Clicked it! I like this forum and the fair is a GREAT event!! Congrats to everyone who made this possible!


----------



## Jennifer (Dec 1, 2013)

Thank you for the ticket T~T yeees


----------



## Joey (Dec 1, 2013)

Yes, got a ticket.


----------



## KlopiTackle (Dec 1, 2013)

Congrats everyone!
(I also clicked it and got 1 ticket!)


----------



## BellGreen (Dec 1, 2013)

Yay I got a ticket!


----------



## pengutango (Dec 1, 2013)

Whoo!! Got a ticket!


----------



## Seany (Dec 1, 2013)

Thanks for the warm welcome~

And thanks for the ticket!


----------



## Byngo (Dec 1, 2013)

Wow, 2 million? o:

1 ticket! c:


----------



## Kammeh (Dec 1, 2013)

Yay got a ticket!!! Congrats on 2million posts TBT!


----------



## Venn (Dec 1, 2013)

Congratulations!


----------



## reyy (Dec 1, 2013)

Ticket yay


----------



## Klinkguin (Dec 1, 2013)

Yay I clicked it and got a ticket!


----------



## spamurai (Dec 1, 2013)

Sneaky, hiding these posts... I'm gonna have to start checking every forum/sub-forums cos I keep missing this stuff lol.
I pretty much just watch new-post all the time but still miss these things.


----------



## KarlaKGB (Dec 1, 2013)

Been 3 hours and there are still tickets left? Huzzah!


----------



## Hikari (Dec 1, 2013)

I'm glad I got a free ticket! And congrats on getting 2 mil post everyone!


----------



## Emily (Dec 1, 2013)

aw ty & congrats tbt


----------



## JellyBeans (Dec 1, 2013)

Clicked it 

Man. I've contributed about 2.5k to that. Somuch 

Aw yeah a ticket


----------



## Zanessa (Dec 1, 2013)

Hooray for TBT and everyone who got a ticket! XD


----------



## Colour Bandit (Dec 1, 2013)

Surprisingly I got a ticket, I would of thought I missed getting one!

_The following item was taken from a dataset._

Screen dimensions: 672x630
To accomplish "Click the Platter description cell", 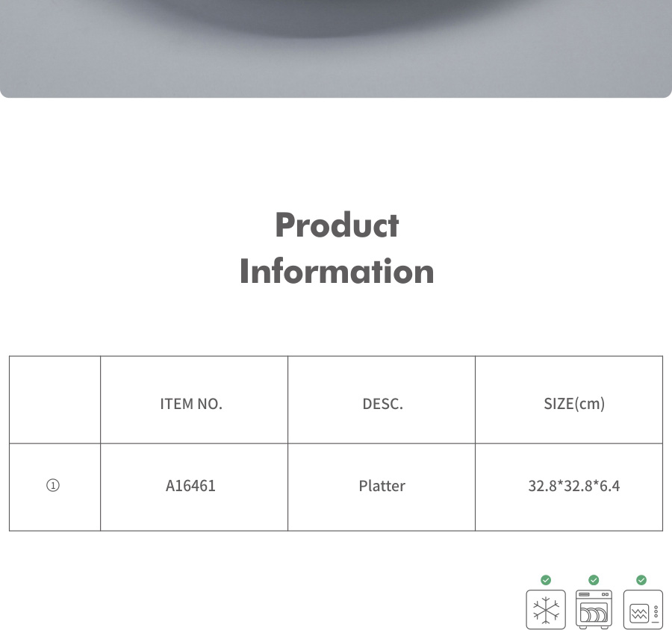I will 382,486.
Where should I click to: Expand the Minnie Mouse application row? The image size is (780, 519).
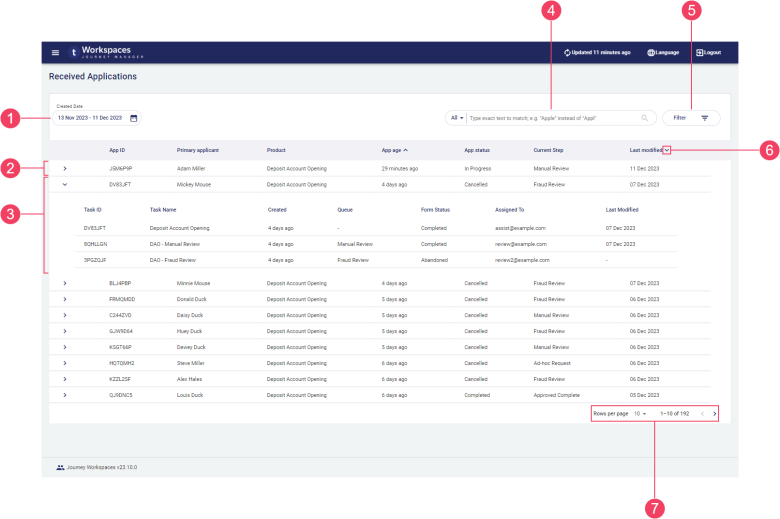pos(65,283)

Around 1,278 of those were my posts!  Hopefully there will be millions more posts to come!


----------



## mariop476 (Dec 1, 2013)

Wow, that's an incredible amount for 3-4 months.  Especially considering there was a 33% increase in posts in those months from the total amount of the previous ~8 1/2 years.

- - - Post Merge - - -

Oh, and about 500 of those posts were mine.
Helping!


----------



## FireNinja1 (Dec 1, 2013)

Yay! I got a free ticket!


----------



## Trundle (Dec 1, 2013)

Yay for TBT!


----------



## Mao (Dec 1, 2013)

Woo congrats TBT <3


----------



## Twisted Circuits (Dec 1, 2013)

2 Million is a huge milestone....  Wow!!!  Thank you very much for the free ticket too!!  To be honest, I was amazed there were any left over.


----------



## iLoveYou (Dec 1, 2013)

I clicked it. {: Gimme a ticket pls


----------



## Bowie (Dec 1, 2013)

I can guarantee that nobody in this entire thread didn't click that link.


----------



## Midoriya (Dec 1, 2013)

Horray for 2 million posts!

(And I clicked the link)


----------



## oath2order (Dec 1, 2013)

HOLLA IN THA HOOD. GOT MY TICKET


----------



## Lauren (Dec 1, 2013)

I gots ticket


----------



## JasonBurrows (Dec 1, 2013)

I got one of the tickets, what are they for? Just to commemorate 2,000,000 posts or do they have a use? If not, oh well, it doesn't matter too much. 
Including this post, I contributed 8,370 posts towards the 2,000,000 posts.


----------



## Midoriya (Dec 1, 2013)

JasonBurrows said:


> I got one of the tickets, what are they for? Just to commemorate 2,000,000 posts or do they have a use? If not, oh well, it doesn't matter too much.
> Including this post, I contributed 8,370 posts towards the 2,000,000 posts.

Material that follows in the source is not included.